2015/07/27
[第2回] 二つの時間を過ごし分ける——少年少女の「社会」変容 [3/4]
4. ネット社会での行動には慎重
ネットでの社会生活の中心は、中高校生の場合、ネット社会で出会う、つきあうといった、親密圏の人間関係・コミュニケーションを標準的なタイプとする「行動」である。リアル社会での公的活動に当たる領域で積極的に行動する層は多くない。ネット利用者のうち、社会のできごとについて投稿する高校生は、1年生9.7%、2年生6.3%に過ぎず、個人的なできごとの投稿が、高校1年生39.1%(女子46.8%)、2年生32.1%(同39.6%)であるのと比べると大きな差がある。「ブログ・ホームページを作成・更新しない」高校生(89.7%)、「匿名掲示板(2ちゃんねる)を見たり書きこんだりしない」高校生(71.9%)が圧倒的であることからも、社会参加的な行動に消極的であることがわかる。「掲示板などへの書きこみをしない」(52.6%)、「ブログやプロフィールサイトを作らない」(44.0%)、「SNSサイトを利用しない」(31.0%)というルール(禁忌)意識が相当にあることは、ネット社会での公共圏的な領域に参加することへの躊躇、慎重さが窺われる。ツイッターでの発信内容、つながりにも公共圏的な内実はありうるから、行動の実態はもう少し入り組んでいるかもしれないが、ネット社会では、おおむね、そしていまのところ、私的(と意識される)領域にかぎる参加・行動が志向されていると言えるだろう。
こうした慎重さが生まれる根拠は、一つには、ネット社会での公共圏的な領域が持つ独特な性格、リスクにあるかもしれない。
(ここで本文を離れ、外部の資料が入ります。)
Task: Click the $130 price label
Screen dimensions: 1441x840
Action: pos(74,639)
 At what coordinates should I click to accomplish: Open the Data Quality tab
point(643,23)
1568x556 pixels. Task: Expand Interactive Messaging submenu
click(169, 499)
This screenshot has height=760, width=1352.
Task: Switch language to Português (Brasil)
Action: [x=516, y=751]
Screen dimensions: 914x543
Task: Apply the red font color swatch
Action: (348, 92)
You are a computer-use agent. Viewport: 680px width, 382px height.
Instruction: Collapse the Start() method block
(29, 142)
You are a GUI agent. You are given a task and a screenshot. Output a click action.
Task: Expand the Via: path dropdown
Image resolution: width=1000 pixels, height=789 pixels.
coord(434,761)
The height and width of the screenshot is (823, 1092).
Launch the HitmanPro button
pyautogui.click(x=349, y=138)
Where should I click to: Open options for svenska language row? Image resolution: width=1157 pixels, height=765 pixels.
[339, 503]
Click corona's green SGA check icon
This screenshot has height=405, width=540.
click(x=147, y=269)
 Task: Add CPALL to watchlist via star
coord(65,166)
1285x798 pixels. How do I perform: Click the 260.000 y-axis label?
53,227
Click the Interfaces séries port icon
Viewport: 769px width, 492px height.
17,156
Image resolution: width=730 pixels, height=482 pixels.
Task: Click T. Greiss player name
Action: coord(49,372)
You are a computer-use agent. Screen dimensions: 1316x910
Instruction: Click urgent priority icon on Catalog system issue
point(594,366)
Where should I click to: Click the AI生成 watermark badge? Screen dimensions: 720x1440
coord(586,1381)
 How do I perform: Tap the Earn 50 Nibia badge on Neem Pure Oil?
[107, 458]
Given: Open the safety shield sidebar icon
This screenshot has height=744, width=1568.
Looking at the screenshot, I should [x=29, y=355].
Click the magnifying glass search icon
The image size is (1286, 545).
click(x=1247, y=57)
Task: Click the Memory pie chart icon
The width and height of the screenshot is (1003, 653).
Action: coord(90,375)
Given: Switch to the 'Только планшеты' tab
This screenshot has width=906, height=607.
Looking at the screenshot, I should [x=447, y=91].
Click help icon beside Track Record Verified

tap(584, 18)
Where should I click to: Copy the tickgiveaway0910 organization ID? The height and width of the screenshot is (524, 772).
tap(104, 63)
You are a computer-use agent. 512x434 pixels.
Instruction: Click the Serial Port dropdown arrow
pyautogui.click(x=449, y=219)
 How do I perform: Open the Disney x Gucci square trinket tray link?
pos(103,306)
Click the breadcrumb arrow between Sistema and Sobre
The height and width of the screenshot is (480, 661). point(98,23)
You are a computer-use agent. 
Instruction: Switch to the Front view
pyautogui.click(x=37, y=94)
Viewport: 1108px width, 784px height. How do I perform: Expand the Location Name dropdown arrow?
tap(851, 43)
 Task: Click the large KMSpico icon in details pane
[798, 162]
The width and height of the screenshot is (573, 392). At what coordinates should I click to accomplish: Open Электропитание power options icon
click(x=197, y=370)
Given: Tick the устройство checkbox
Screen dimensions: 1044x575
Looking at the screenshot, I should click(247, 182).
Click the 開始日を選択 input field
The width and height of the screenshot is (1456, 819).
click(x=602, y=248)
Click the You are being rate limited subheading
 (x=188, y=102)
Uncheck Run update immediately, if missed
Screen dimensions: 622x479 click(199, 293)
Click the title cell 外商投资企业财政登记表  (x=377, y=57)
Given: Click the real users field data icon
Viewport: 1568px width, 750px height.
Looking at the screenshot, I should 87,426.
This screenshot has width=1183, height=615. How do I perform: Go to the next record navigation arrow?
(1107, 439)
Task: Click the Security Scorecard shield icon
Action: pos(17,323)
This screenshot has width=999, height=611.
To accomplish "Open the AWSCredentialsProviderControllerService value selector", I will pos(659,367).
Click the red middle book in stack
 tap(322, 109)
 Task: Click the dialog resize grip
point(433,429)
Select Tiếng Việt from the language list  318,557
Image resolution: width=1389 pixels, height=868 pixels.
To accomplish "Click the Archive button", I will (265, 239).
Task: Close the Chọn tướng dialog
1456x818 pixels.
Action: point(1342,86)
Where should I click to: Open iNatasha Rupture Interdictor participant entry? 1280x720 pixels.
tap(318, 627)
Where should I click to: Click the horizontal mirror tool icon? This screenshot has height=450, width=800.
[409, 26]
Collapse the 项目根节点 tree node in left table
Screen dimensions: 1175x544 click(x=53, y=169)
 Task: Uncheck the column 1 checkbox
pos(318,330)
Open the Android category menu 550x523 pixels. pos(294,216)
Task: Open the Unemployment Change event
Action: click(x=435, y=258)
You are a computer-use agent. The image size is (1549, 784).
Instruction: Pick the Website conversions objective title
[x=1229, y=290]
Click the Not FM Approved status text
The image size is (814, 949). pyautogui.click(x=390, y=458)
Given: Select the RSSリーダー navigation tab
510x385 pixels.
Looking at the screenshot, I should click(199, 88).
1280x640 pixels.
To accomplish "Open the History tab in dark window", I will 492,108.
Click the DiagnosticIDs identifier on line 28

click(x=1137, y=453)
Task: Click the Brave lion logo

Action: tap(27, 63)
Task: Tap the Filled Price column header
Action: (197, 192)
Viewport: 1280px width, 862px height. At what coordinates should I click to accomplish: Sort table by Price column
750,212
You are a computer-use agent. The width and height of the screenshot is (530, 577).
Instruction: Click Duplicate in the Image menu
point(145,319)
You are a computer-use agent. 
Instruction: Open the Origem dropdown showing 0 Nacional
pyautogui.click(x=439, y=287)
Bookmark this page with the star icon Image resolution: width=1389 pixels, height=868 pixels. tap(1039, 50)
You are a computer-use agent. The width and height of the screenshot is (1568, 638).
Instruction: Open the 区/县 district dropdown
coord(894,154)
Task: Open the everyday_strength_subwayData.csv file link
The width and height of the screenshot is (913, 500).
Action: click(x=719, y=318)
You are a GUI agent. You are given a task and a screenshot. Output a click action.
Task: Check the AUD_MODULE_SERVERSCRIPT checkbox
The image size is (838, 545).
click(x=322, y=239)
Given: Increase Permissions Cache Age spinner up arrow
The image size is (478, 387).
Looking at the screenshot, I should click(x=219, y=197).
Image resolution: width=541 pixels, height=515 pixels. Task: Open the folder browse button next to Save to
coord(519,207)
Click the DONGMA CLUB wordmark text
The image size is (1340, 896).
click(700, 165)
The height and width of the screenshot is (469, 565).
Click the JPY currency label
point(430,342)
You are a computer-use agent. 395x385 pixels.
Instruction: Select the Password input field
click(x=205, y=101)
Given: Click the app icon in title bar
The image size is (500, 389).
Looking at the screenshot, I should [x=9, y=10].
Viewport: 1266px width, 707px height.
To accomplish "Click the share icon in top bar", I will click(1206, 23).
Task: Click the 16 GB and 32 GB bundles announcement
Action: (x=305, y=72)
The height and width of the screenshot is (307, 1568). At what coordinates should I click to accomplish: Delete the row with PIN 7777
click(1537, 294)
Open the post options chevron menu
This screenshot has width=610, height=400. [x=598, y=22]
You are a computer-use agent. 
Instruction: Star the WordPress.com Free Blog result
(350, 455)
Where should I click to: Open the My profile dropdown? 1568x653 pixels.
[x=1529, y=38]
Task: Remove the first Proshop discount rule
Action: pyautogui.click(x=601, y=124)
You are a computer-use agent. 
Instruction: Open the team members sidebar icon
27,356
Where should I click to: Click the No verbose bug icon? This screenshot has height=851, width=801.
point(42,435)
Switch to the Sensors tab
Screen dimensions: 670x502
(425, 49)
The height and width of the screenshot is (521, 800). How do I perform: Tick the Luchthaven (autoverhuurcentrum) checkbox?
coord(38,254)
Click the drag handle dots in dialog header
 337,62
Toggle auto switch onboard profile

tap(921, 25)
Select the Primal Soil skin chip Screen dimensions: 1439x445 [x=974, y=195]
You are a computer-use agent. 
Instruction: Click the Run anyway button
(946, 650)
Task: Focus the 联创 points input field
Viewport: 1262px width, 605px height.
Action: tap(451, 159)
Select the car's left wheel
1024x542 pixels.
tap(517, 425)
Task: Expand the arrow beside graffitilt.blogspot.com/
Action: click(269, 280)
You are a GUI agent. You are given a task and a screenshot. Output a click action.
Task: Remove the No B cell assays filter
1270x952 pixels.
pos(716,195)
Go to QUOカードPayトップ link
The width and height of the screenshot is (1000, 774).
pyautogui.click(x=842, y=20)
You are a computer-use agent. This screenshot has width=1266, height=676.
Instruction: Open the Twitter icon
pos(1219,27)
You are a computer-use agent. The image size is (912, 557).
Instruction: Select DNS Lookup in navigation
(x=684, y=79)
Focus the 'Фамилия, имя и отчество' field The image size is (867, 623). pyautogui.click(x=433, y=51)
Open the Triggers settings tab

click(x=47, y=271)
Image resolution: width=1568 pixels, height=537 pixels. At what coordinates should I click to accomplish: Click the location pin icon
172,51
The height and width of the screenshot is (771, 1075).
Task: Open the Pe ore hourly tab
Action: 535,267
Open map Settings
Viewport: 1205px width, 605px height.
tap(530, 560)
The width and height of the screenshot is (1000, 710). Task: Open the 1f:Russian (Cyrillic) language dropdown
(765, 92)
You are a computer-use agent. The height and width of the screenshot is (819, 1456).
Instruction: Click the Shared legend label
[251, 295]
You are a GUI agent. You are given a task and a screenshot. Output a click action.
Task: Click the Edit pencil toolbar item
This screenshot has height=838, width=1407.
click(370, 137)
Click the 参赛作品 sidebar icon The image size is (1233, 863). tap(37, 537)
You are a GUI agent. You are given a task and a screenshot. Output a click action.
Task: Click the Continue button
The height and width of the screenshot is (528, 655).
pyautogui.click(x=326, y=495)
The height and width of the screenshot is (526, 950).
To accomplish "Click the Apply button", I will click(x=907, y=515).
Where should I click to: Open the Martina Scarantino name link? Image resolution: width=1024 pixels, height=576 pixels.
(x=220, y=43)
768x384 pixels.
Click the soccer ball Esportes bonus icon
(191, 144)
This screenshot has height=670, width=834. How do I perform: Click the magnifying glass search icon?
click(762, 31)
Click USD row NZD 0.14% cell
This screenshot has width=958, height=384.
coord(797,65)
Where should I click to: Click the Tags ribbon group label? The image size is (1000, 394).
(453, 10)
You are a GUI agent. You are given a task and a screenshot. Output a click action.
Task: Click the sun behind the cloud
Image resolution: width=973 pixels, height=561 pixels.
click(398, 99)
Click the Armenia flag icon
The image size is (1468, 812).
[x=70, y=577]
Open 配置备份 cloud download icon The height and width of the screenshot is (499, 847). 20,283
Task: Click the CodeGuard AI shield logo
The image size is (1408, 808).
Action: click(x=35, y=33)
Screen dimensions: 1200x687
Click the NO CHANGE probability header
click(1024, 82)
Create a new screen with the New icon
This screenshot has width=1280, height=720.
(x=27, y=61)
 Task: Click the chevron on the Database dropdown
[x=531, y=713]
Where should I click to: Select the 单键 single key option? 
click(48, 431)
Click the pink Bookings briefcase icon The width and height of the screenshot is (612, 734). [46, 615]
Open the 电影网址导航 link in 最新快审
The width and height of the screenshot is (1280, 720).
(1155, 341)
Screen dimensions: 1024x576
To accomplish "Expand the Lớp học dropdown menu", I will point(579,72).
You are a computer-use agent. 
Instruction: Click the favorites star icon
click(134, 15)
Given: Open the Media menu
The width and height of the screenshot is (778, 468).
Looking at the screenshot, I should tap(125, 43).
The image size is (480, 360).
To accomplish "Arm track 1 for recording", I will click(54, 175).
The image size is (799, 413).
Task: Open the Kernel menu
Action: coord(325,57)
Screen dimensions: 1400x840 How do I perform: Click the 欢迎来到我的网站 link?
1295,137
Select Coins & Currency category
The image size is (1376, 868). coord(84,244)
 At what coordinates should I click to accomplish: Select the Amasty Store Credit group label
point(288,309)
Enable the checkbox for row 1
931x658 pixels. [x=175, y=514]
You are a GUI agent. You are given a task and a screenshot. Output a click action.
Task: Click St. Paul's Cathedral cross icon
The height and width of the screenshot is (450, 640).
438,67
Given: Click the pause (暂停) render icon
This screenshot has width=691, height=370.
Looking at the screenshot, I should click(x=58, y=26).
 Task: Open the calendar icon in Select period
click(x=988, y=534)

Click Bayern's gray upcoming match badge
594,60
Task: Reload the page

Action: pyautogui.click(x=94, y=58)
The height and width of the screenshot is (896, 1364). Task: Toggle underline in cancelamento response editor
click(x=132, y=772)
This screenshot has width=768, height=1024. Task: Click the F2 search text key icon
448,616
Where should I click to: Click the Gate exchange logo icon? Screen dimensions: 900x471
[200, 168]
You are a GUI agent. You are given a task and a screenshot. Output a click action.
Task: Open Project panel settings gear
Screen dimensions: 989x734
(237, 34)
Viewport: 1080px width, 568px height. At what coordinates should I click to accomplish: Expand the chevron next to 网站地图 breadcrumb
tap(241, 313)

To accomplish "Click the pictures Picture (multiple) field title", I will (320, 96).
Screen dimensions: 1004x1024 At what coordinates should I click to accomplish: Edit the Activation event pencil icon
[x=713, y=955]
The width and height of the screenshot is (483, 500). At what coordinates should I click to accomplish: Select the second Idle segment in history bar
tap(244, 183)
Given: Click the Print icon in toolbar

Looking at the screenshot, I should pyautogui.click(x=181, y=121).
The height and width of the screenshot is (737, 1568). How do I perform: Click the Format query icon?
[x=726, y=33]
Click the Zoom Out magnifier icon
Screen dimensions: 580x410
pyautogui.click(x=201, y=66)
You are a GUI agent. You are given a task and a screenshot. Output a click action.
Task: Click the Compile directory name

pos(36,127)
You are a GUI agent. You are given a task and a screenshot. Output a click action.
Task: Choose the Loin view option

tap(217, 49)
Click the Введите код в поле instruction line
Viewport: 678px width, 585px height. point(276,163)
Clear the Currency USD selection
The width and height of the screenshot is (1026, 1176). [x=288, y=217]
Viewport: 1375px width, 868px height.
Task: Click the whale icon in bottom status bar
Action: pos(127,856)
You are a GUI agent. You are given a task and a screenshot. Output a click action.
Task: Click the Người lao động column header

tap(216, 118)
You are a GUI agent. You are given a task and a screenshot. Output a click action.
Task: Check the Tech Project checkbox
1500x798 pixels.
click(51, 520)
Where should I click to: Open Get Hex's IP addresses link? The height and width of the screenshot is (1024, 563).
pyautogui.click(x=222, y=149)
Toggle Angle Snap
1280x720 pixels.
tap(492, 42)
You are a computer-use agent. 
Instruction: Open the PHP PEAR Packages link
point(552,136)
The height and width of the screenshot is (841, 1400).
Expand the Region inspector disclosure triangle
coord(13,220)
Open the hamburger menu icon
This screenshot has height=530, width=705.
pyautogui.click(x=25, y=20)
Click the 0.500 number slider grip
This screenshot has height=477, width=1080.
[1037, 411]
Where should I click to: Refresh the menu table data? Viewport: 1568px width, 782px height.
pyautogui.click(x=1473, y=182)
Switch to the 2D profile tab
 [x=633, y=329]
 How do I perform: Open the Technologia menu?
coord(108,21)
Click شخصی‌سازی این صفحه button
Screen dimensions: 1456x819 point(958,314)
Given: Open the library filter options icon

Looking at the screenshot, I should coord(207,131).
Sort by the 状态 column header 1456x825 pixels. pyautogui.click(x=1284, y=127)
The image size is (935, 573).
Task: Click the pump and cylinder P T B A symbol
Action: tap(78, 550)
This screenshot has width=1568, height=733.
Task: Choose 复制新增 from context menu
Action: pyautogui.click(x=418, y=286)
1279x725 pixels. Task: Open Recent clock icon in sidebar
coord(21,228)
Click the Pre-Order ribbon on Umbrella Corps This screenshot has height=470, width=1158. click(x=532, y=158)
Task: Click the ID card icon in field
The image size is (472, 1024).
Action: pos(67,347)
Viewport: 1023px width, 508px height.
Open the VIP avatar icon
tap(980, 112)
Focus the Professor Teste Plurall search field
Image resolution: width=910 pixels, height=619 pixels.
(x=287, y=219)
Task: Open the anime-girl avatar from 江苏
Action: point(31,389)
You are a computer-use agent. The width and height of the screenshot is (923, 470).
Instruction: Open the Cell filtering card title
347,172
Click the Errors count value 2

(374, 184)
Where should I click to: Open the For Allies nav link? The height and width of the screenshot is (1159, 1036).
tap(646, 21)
匿名の攻撃を受けかねない場所に出て行くのは危ないという感覚で、そう感じさせる事例を高校生たちは知っている。ただし、ツイッターをほぼ毎日使っている高校生で、「知らない人とやりとりしない」と回答している者は26.2%に過ぎず、ゲームをほぼ毎日している高校生でも36%と、ネット利用者全体の平均(43.5%)よりも低い。ネット社会に「いる」以上、未知の人とのやりとりが避けられないことの反映であろう。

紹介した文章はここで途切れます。